Defect Engineering in MBE-Grown CdTe Buffer Layers on GaAs (211)B Substrates

Abstract

Demand for high-performance HgCdTe infrared detectors with larger array size and lower cost has fuelled the heteroepitaxial growth of HgCdTe on CdTe buffer layers on lattice-mismatched alternative substrates such as Si, Ge, GaAs and GaSb. However, the resulting high threading dislocation (TD) density in HgCdTe/CdTe limits their ultimate application. Herein, strained CdZnTe/CdTe superlattice layers have been used as dislocation filtering layers (DFL) to reduce the TDs in CdTe buffer layers grown on GaAs (211)B substrates (14.4% lattice-mismatch) by molecular beam epitaxy (MBE). Cross-sectional microstructure characterization indicates that the DFLs suppress the propagation of TDs.
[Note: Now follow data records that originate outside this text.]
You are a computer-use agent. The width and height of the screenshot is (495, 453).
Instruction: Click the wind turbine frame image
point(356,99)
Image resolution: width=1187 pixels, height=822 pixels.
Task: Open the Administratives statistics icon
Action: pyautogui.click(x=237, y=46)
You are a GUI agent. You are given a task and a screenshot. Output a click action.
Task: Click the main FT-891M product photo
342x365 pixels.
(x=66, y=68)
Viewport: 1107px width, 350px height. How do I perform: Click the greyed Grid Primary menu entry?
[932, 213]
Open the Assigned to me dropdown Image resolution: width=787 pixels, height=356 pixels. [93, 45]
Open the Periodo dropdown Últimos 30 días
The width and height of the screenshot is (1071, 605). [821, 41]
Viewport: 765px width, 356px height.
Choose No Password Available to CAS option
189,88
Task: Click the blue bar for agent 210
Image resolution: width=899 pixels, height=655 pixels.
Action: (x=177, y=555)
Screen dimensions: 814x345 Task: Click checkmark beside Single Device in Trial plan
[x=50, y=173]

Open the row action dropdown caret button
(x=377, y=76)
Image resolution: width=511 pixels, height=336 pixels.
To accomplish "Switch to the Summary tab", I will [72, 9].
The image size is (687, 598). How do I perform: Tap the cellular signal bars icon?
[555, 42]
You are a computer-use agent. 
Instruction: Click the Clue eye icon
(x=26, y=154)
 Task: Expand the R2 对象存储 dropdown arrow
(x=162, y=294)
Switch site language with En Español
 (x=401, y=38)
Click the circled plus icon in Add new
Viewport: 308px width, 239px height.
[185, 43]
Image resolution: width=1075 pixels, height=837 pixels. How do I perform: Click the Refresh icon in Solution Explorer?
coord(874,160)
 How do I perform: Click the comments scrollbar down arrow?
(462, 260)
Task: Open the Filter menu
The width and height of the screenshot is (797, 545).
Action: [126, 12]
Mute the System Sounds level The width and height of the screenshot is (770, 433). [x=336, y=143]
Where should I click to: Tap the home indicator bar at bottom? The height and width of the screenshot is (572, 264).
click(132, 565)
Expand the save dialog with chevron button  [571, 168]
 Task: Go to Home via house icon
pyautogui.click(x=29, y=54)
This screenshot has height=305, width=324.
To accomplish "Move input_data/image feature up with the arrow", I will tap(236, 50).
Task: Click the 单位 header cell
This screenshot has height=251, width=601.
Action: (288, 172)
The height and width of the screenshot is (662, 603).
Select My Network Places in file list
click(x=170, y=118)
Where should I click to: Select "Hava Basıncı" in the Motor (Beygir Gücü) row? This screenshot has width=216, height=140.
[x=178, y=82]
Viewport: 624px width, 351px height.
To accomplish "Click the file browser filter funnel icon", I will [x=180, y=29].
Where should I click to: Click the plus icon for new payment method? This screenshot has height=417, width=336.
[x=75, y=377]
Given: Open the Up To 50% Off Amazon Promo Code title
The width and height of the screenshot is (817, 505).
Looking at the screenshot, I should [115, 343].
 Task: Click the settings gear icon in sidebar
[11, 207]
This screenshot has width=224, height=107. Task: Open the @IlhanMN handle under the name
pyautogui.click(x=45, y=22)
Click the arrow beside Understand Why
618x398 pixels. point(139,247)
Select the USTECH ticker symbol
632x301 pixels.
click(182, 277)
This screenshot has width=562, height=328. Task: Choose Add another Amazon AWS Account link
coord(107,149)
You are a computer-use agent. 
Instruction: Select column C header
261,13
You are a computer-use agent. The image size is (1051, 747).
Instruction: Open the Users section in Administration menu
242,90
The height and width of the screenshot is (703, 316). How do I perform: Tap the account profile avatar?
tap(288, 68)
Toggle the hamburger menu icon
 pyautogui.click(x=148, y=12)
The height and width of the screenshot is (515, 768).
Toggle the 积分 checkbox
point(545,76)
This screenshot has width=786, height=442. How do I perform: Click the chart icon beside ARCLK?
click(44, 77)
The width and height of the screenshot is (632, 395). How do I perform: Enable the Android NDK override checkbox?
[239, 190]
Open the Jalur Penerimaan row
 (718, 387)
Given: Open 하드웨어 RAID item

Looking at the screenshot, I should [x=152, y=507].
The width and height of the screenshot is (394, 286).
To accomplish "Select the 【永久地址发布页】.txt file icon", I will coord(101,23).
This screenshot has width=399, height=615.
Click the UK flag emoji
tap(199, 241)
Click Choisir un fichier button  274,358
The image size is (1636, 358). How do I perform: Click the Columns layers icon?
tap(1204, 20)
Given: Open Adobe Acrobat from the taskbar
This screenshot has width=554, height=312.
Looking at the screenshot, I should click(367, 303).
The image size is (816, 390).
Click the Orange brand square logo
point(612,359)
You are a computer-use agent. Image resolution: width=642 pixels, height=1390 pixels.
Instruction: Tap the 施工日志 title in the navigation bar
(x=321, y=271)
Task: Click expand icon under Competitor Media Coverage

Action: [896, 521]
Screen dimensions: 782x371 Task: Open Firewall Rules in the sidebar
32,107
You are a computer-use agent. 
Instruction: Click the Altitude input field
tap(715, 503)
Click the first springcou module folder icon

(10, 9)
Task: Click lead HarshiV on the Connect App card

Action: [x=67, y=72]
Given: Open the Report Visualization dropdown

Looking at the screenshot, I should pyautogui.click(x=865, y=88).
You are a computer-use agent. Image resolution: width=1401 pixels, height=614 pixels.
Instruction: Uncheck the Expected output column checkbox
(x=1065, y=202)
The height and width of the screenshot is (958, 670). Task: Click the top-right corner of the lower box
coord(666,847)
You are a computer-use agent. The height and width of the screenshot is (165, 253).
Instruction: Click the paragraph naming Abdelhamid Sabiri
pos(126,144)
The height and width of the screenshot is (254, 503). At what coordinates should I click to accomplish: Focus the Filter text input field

For optimal Zn content combined with thermal annealing, the DFLs effectively reduce the defect density of the upper-most CdTe layer from low-107 cm−2 to the critical level of below 106 cm−2. In comparison to conventional buffer CdTe layers, the in-plane lattice of the CdTe layers in/near the DFL region is compressively strained, leading to a spread in x-ray double-crystal rocking curve full-width at half-maximum values but better in-plane lattice-matching with HgCdTe. The combined advantages of lower dislocation density and better lattice-matching with HgCdTe indicate that the DFL approach is a promising path towards achieving heteroepitaxy of high-quality HgCdTe on large-area lattice-mismatched substrates for fabricating next-generation infrared detectors.